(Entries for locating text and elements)
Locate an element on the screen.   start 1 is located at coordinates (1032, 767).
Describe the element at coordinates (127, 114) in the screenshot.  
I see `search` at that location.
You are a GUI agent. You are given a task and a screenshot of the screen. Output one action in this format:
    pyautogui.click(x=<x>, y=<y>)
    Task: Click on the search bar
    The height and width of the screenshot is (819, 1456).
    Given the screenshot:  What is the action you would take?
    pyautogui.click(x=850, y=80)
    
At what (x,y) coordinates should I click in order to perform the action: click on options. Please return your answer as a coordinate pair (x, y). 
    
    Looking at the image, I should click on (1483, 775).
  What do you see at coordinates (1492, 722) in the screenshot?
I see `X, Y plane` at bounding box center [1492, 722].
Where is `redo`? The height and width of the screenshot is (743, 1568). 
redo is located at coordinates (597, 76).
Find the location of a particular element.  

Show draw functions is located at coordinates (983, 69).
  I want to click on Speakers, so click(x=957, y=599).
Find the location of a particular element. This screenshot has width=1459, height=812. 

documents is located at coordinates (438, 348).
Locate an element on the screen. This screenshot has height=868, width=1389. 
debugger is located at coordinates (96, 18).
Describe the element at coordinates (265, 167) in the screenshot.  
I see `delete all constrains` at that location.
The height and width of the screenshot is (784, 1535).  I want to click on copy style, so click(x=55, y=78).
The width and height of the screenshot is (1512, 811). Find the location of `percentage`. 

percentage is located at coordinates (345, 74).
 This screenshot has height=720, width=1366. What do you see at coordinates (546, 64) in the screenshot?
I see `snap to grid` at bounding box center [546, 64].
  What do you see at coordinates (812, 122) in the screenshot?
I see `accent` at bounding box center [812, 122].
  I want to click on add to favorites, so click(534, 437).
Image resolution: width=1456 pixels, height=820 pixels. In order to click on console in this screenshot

### Direction
Copy the stretch of rows from the very first one through the line containing "redo is located at coordinates (597, 76).", swapping "element" for "item" and leaving everything else as it is.

### Response to this exercise
Locate an item on the screen.   start 1 is located at coordinates (1032, 767).
Describe the item at coordinates (127, 114) in the screenshot.  
I see `search` at that location.
You are a GUI agent. You are given a task and a screenshot of the screen. Output one action in this format:
    pyautogui.click(x=<x>, y=<y>)
    Task: Click on the search bar
    The height and width of the screenshot is (819, 1456).
    Given the screenshot:  What is the action you would take?
    pyautogui.click(x=850, y=80)
    
At what (x,y) coordinates should I click in order to perform the action: click on options. Please return your answer as a coordinate pair (x, y). 
    
    Looking at the image, I should click on (1483, 775).
  What do you see at coordinates (1492, 722) in the screenshot?
I see `X, Y plane` at bounding box center [1492, 722].
Where is `redo`? The height and width of the screenshot is (743, 1568). 
redo is located at coordinates (597, 76).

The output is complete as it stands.